30 de dezembro de 2022 - sequência de 13 jogos sem perder
Para o campeonato, o Benfica começou a vencer em agosto e só foi travado a 30 de dezembro em casa do Braga (0-3) num jogo que marcou a primeira derrota da era Schmidt e pôs fim à sequência positiva de 13 jornadas sem perder. Até aqui, as águias tinham apenas empatado com o V. Guimarães, fora, e vencido Arouca, Casa Pia, Boavista, Paços de Ferreira, Vizela, Famalicão, Marítimo, Rio Ave, FC Porto, Chaves, Estoril e Gil Vicente. Foi o primeiro teste, na liga, depois do Mundial"22 e a quebra de rendimento dos encarnados foi visível. A perda de pontos, ainda assim, não teve impacto já que até à derrota na Luz com o FC Porto, em abril, o Benfica esteve mais doze jogos sem perder para o campeonato. Nestes primeiros 13 jogos invencíveis, os encarnados marcaram 37 golos e sofreram apenas sete.

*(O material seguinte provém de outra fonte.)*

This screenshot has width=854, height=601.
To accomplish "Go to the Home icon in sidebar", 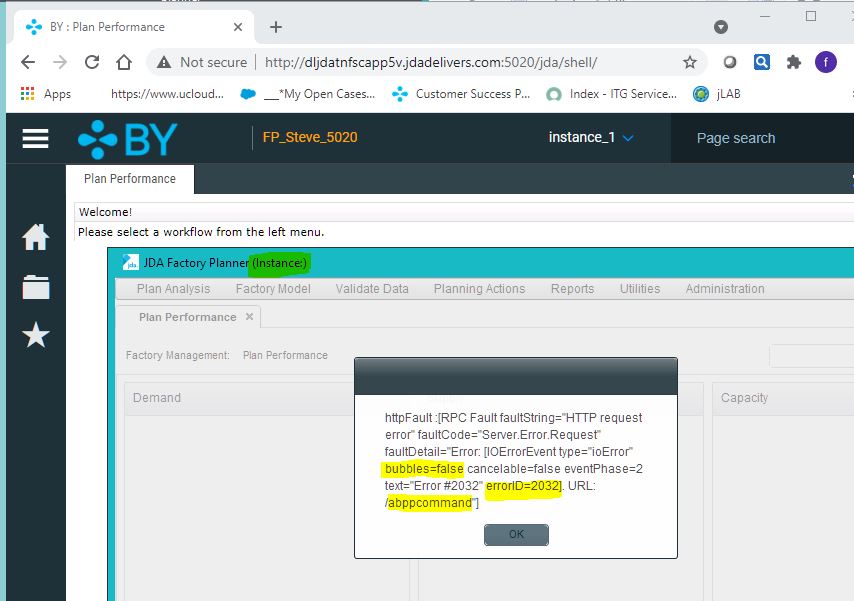I will pos(36,238).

31 de janeiro de 2023 - saída de Enzo Fernández
Em julho de 2022, o Benfica anunciava o triunfo na corrida pela contratação do promissor Enzo Fernández. O médio argentino entrou logo na equipa e nunca mais largou o lugar. Foi o principal elemento do plantel na primeira volta e a ele se deveu muito do sucesso dos encarnados e do avanço que foram ganhando na liga. Com a chamada e a vitória no Mundial"22, Enzo tornou-se no principal alvo do mercado de inverno numa transferência que se tornou numa novela. O argentino rumou ao Chelsea no último dia de mercado (a 31 de janeiro), depois de no último jogo ter marcado e celebrado em jeito de promessa eterna às águias. A saída do ex-jogador do River Plate abriu uma vaga que a SAD não preencheu. Chiquinho foi a aposta para jogar ao lado de Florentino no miolo. Apesar de alguma contestação e reticência dos adeptos às qualidades do médio português, o camisola 22 cumpriu, sem o rasgo e criatividade do argentino, e não mais largou o lugar no onze que fez a festa do título.
15 de abril de 2023 - duas derrotas seguidas
Com dez pontos de vantagem para o FC Porto à entrada para a jornada 27, o Benfica deixou seis pontos fugirem em dois jogos seguidos e fez os adeptos tremerem na reta final do campeonato com quatro pontos a mais do que o segundo lugar dos dragões numa altura em que ainda faltava jogar com Braga e Sporting. A derrota na Luz com os dragões (2-1) iniciou o ciclo mais negativo da época encarnada com quatro jogos consecutivos sem vencer entre campeonato e Liga dos Campeões. Se em casa, com o FC Porto, a equipa de Schmidt mostrou-se cansada num jogo que ainda começou a vencer, em Chaves (15 de abril), a história repetiu-se: os jogadores falharam e deixaram a equipa da casa chegar à vantagem no fim, alimentando o fantasma de outras largas vantagens perdidas no passado.
6 de maio de 2023 - triunfo sobre o Braga na Luz
A quatro jornadas do fim, o embate entre Benfica e Braga, na Luz, era quase o jogo do título: em caso de vitória, as possibilidades da conquista voltavam a estar reforçadas; perdendo, o ponto de vantagem para os dragões podia não ser suficiente e a equipa podia reentrar em fase de quebra. Mas a equipa de Schmidt respondeu. Numa altura em que o miúdo João Neves já tinha assumido a titularidade no meio-campo encarnado e com Neres também a marcar presença no onze - as mexidas de Schmidt para revigorar uma equipa cansada - o Benfica foi mais forte e mais eficaz no jogo com os minhotos. O golo solitário, mas precioso, de Rafa aos 67" deixou o título mais perto.